- **Activity**
Could you restate word for word the lines running from the one with "Instruction: Click the" to the end of the data, both ends included, but without pictures?

=======

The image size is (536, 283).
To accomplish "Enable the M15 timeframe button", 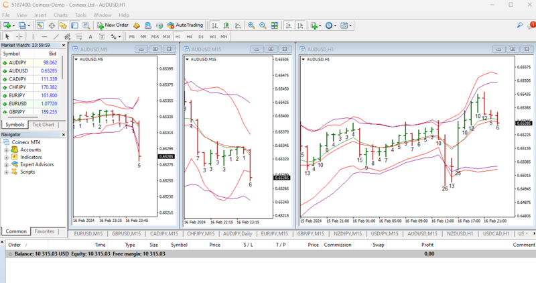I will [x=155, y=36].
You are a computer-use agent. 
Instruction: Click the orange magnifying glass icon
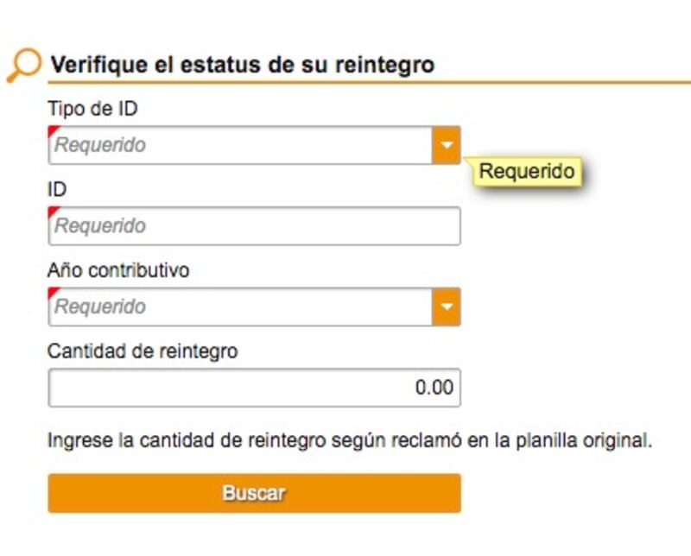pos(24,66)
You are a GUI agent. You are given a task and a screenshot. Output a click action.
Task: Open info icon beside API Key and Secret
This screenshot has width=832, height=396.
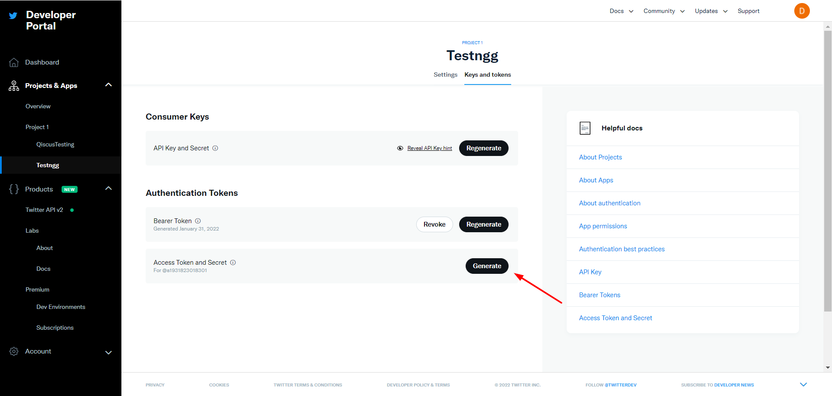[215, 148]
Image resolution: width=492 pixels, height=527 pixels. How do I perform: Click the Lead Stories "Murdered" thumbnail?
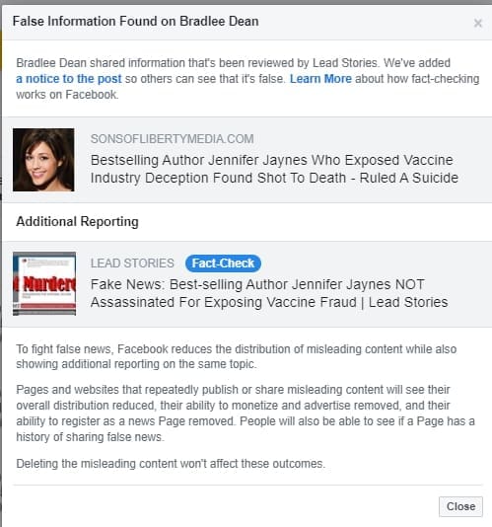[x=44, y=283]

=======

- **Output for this exercise**
Instruction: Click the orange magnifying glass icon
pos(24,66)
You are a GUI agent. You are given a task and a screenshot. Output a click action.
Task: Open info icon beside API Key and Secret
This screenshot has width=832, height=396.
[215, 148]
Image resolution: width=492 pixels, height=527 pixels. How do I perform: Click the Lead Stories "Murdered" thumbnail?
[x=44, y=283]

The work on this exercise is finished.